# Input records
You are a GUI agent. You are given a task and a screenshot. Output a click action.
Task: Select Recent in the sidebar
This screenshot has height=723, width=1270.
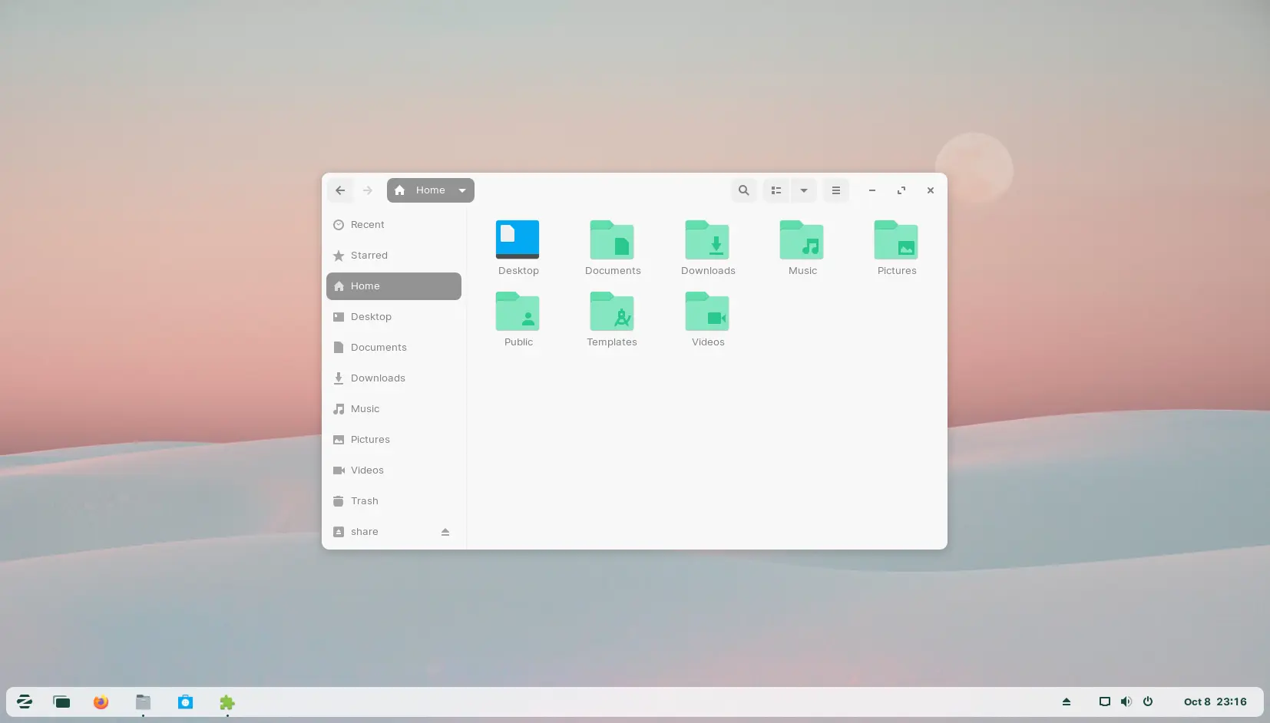pyautogui.click(x=367, y=225)
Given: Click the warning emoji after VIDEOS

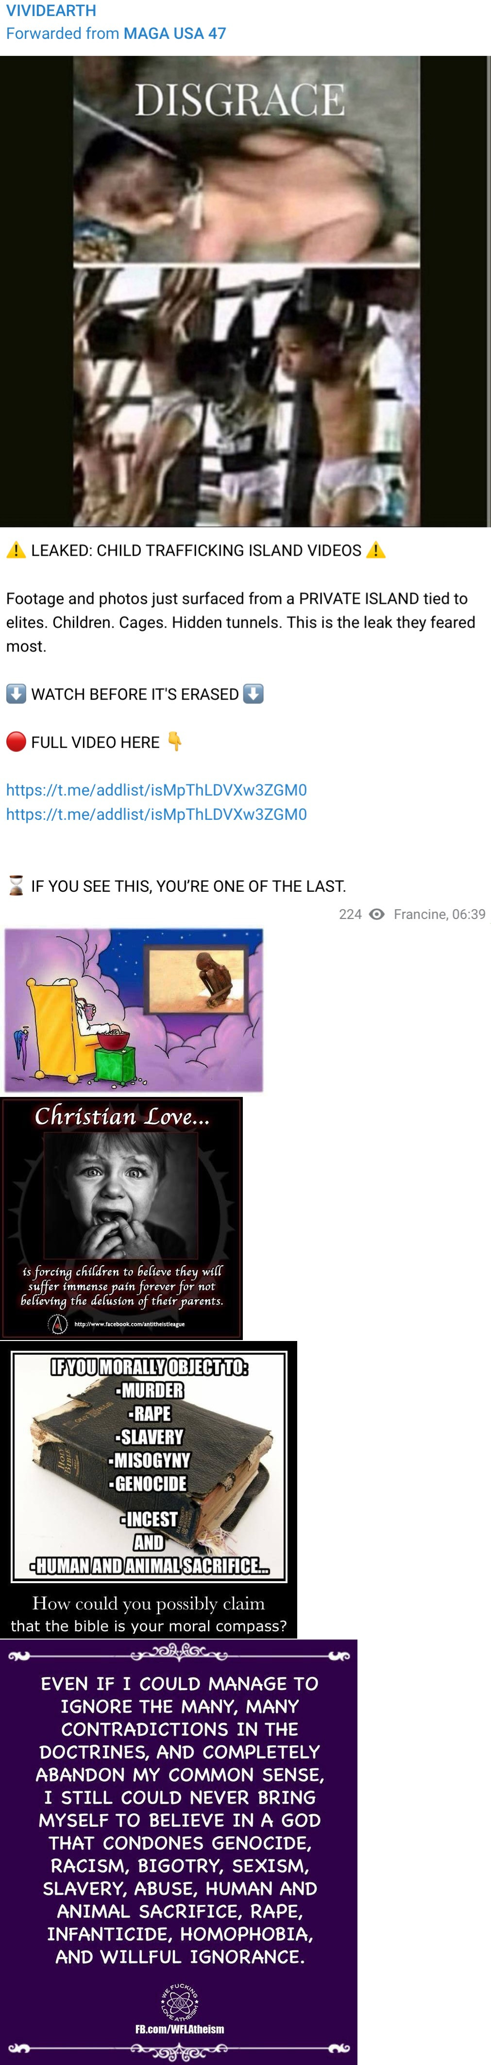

# Task to complete
Your copy of the entries must be exact and must not include any of their pictures.

# Written answer
You are a GUI agent. You are given a task and a screenshot. Output a click action.
Task: Select Recent in the sidebar
This screenshot has height=723, width=1270.
pyautogui.click(x=367, y=225)
Given: Click the warning emoji after VIDEOS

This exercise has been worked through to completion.